(Source records)
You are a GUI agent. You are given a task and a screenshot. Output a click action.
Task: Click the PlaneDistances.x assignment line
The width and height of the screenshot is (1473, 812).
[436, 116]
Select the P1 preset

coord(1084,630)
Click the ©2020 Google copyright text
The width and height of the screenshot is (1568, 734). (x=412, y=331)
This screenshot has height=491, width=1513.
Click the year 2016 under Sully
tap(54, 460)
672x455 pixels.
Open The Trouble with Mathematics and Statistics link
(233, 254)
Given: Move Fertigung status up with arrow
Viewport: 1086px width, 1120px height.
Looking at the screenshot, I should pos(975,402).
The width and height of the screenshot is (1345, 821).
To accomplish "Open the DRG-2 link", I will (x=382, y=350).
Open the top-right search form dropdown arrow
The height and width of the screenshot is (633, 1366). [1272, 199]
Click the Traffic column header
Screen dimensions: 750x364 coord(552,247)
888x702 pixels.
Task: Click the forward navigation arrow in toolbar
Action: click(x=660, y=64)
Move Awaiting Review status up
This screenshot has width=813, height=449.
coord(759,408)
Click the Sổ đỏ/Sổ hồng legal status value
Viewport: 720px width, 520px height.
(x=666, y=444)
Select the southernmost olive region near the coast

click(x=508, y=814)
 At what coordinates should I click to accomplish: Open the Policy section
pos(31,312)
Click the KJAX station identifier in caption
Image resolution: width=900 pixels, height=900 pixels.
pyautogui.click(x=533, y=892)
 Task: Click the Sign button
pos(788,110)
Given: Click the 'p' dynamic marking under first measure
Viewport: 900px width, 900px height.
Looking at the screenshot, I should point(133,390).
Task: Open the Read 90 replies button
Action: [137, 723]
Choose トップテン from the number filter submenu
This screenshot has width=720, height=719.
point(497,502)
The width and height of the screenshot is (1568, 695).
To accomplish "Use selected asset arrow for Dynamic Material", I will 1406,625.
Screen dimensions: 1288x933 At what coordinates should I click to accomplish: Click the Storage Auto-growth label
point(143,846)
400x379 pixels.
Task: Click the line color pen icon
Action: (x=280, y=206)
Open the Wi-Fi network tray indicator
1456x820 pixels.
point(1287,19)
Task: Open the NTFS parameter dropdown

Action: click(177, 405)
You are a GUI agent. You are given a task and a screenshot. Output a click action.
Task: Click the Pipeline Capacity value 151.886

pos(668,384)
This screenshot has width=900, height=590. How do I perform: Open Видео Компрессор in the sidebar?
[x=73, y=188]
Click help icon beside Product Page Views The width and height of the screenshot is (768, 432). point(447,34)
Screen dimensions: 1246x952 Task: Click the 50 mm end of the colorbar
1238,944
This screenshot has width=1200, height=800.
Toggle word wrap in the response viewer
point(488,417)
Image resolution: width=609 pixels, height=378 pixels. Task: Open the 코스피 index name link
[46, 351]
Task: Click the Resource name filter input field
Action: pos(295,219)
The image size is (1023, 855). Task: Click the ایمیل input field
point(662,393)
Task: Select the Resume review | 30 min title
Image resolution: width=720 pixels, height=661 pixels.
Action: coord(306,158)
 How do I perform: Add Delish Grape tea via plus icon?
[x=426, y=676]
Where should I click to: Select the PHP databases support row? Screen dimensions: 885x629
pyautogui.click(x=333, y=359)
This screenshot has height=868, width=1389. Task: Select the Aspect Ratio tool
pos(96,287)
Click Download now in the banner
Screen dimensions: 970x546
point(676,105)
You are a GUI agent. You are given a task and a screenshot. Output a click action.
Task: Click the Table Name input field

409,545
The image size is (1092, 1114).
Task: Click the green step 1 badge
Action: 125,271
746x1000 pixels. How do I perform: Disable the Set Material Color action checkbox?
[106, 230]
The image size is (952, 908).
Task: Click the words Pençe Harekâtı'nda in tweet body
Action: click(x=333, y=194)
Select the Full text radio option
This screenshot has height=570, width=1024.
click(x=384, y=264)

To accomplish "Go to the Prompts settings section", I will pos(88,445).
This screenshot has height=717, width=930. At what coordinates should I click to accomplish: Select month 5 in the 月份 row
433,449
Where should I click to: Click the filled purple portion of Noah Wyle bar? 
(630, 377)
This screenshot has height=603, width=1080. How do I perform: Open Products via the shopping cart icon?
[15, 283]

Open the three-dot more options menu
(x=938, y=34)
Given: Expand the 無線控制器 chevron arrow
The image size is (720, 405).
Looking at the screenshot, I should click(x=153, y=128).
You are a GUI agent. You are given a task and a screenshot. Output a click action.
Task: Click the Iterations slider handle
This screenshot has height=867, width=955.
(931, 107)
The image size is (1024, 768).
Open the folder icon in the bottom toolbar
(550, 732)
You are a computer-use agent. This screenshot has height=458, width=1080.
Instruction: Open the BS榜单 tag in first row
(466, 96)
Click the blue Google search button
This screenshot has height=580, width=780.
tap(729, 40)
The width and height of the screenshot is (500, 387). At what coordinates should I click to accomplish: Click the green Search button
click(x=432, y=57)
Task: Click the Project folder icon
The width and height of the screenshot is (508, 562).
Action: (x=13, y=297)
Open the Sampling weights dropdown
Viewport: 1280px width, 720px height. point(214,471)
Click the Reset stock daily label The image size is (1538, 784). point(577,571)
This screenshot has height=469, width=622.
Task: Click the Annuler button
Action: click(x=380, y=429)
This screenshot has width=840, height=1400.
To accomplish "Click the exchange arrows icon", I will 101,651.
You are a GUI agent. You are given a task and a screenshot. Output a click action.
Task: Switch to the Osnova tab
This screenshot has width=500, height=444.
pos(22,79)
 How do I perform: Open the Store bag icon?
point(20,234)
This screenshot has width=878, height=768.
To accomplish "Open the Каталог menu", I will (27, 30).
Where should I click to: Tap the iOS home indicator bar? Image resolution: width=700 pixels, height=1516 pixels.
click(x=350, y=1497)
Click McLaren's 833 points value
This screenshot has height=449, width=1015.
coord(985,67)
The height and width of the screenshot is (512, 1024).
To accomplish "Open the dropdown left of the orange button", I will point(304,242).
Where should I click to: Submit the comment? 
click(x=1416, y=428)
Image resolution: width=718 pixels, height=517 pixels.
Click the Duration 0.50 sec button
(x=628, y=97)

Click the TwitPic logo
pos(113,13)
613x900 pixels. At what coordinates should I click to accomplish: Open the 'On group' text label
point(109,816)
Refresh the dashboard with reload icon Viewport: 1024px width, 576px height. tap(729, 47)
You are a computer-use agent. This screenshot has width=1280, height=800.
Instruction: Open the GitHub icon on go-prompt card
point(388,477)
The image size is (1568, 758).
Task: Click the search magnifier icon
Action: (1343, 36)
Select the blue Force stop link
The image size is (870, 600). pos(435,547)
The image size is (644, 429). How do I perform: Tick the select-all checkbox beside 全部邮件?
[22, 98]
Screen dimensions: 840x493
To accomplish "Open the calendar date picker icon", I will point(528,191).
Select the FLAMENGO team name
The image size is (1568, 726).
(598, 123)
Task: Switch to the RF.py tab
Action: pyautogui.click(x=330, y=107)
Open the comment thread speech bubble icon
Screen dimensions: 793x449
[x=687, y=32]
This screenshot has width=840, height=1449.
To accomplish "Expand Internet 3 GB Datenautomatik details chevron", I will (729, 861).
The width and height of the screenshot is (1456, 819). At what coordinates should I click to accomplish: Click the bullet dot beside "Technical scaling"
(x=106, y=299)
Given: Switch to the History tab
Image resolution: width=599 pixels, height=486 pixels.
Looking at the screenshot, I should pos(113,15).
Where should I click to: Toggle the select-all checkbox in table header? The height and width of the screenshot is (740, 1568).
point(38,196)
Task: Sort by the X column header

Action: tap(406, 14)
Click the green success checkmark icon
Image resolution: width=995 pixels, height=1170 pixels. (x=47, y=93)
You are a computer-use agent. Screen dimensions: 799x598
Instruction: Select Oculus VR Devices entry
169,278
(End Source records)
▶ _Task to carry out_
In the records above, how many lines hold the string "computer"? Give the number only.

▶ _The answer_
3